Ora, l’ex sindaco di New York e magnate dell’editoria, un ebreo di 73 anni, ridà corpo all’ipotesi. Conscio che il ‘terzo uomo’, nella tradizione elettorale degli Stati Uniti, non vince, ma può far perdere. Lui, però, potrebbe essere l’eccezione, specie se i due maggiori partiti dovessero presentare candidati fortemente polarizzati, come Trump appunto e Bernie Sanders, il senatore ‘socialista’, lasciando un vuoto al centro.
Alle voci di candidatura di Bloomberg, i repubblicani reagiscono facendo spallucce: “Un problema per i democratici”. E Hillary Clinton si dice sicura di ottenere la nomination – nel qual caso, la candidatura di Bloomberg è meno probabile -, nonostante i sondaggi continuino a esserle sfavorevoli in Iowa e New Hampshire, i due Stati che aprono l’assegnazione dei delegati alla convention rispettivamente il 1° e il 9 febbraio. Sanders afferma che Bloomberg in campo gli garantirebbe la nomination, mentre Jeb Bush, di cui ci si ricorda sempre meno, non crede che l’ex sindaco si candidi. La Clinton ha intanto incassato nello Iowa l’endorsement del Des Moines Register, il maggiore media statale, che, fra i repubblicani, appoggia il senatore della Florida Marco Rubio: una doppia scelta molto ‘establishment’.
A parte il fatto che il ‘terzo uomo’ è una dizione imprecisa, perché sulla scheda elettorale vi sono sempre candidati di contorno, a partire da quello del Partito libertario, che però non vanno (quasi) mai oltre l’1% dei suffragi, la storia del terzo incomodo è intessuta di speranze e successi. Vediamo i dati salienti nel dopoguerra.
Nel 1968, George Wallace, governatore dell’Alabama, democratico e razzista, si presentò come candidato del nuovo Partito Indipendente Americano: sperava d’impedire al candidato d’uno dei due maggiori partiti di avere la maggioranza assoluta dei Grandi Elettori. Se la decisione fosse così toccata alla Camera, si poteva rimettere in discussione la politica federale anti segregazione. Wallace vinse in cinque Stati del Sud – è l’ultimo ‘terzo uomo’ ad avere conquistato almeno uno Stato -, ma il repubblicano Richard Nixon ottenne la maggioranza dei Grandi Elettori. Il candidato democratico Hubert Humphrey non ce l’avrebbe fatta neppure con i voti di Wallace.

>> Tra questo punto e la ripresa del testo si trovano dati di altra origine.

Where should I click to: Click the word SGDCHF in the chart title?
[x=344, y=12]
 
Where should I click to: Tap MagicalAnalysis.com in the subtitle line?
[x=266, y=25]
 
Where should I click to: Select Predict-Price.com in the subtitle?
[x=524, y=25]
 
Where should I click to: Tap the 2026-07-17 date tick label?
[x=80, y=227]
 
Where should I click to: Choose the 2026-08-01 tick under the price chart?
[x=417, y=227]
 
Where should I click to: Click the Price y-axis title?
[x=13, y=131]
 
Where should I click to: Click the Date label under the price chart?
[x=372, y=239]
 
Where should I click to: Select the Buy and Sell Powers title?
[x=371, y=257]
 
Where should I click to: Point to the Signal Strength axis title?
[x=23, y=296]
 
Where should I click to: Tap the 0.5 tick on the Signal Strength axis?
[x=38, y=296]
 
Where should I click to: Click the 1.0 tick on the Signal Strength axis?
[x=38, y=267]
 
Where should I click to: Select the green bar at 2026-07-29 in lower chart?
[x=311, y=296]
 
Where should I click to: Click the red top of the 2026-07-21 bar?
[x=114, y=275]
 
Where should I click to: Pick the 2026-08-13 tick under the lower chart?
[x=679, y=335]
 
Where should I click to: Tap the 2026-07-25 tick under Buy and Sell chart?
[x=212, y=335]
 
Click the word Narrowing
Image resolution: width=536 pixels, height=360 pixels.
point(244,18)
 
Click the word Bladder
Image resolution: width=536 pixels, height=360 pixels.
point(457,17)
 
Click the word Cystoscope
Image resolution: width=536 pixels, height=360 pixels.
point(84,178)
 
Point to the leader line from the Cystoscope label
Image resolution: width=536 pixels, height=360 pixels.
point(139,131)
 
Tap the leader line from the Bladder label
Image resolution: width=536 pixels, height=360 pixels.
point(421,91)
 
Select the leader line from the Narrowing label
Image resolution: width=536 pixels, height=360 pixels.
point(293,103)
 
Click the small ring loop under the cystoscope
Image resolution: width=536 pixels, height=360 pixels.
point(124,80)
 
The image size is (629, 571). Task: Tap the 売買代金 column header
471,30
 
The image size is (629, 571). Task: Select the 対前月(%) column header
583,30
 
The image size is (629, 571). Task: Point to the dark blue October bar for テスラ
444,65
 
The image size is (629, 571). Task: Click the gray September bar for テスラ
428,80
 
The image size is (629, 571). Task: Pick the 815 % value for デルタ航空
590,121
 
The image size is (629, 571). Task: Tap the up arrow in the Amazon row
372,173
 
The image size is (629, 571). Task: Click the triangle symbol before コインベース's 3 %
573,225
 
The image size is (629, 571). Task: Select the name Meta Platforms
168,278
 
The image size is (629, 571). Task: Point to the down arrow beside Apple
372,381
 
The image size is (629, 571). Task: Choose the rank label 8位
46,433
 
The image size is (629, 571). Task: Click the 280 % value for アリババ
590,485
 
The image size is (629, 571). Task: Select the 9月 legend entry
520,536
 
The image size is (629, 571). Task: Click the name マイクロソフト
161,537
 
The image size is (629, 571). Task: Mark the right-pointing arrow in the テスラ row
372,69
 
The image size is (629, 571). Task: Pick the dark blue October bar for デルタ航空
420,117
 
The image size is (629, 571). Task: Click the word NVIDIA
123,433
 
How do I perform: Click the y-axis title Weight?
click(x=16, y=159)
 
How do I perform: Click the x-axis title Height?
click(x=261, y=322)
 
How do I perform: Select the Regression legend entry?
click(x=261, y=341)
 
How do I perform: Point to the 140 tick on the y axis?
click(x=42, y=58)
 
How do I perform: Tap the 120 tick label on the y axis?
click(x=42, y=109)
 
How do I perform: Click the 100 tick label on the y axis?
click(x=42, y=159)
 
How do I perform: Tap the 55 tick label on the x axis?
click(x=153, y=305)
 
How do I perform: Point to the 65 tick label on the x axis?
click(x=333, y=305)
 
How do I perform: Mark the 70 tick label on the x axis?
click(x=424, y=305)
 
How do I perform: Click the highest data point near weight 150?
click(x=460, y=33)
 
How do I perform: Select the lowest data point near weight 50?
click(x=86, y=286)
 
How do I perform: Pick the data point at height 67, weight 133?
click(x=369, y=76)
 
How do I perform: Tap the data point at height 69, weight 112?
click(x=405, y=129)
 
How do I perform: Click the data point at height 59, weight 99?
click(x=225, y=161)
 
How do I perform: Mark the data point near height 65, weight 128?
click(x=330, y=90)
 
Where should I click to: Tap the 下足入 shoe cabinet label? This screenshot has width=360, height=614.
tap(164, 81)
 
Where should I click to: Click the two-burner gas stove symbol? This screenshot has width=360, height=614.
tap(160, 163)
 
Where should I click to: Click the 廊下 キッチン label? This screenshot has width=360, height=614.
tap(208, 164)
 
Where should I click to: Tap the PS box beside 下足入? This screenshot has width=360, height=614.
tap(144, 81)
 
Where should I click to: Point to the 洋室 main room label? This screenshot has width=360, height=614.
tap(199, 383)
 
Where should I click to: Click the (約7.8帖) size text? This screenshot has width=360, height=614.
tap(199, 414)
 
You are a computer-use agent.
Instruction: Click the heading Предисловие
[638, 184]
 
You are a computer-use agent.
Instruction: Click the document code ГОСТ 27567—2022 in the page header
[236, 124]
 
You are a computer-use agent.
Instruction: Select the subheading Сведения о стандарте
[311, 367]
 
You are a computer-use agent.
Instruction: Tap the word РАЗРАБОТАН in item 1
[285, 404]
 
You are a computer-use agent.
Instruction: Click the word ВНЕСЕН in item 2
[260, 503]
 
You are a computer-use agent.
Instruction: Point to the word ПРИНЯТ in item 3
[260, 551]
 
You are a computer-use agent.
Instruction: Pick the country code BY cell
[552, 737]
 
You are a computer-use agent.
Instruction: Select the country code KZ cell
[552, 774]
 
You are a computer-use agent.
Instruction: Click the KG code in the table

Nel 1980, John Bayard Anderson, deputato repubblicano per vent’anni, si presentò al voto come indipendente: non vinse in nessuno Stato e non ottenne la maggioranza in nessuna circoscrizione, ma il suo 6,6% del voto popolare è la 6a prestazione per un ‘terzo uomo’ dall’inizio del XX Secolo, dietro il 27% di Theodore Roosevelt nel 1912, il 17% di Robert LaFollette nel 1924, il 19% di Wallace nel 1968 e di Ross Perot nel 1992 e l’8% ancora di Perot nel 1996. Nonostante Anderson, Ronald Reagan batté il presidente democratico Jimmy Carter, ‘azzoppato’ dalla crisi iraniana.
Nel 1992, e poi nel ’96, Ross Perot, un imprenditore del Texas miliardario, fondatore del Partito della Riforma, si candidò per scardinare il bipartitismo americano. Ottenne, soprattutto nel ’92, buon seguito – quasi un quinto del voto popolare -, ma non conquistò nessuno Stato. Fu però una delle cause della sconfitta di George Bush ad opera di Bill Clinton, perché gli sottrasse suffragi tendenzialmente repubblicani.
Nel 2000, Ralph Nader, avvocato, saggista, attivista ambientalista e predicatore dei consumatori, interprete della sinistra radicale, fu candidato alla presidenza dal 1996 al 2008, per i Verdi o come indipendente. Nel 2000, con il 2,7% dei voti popolari, fu determinante per la vittoria di George W. Bush e la sconfitta di Al Gore, che avrebbe conquistato la Florida e anche il New Hampshire con i suffragi di Nader.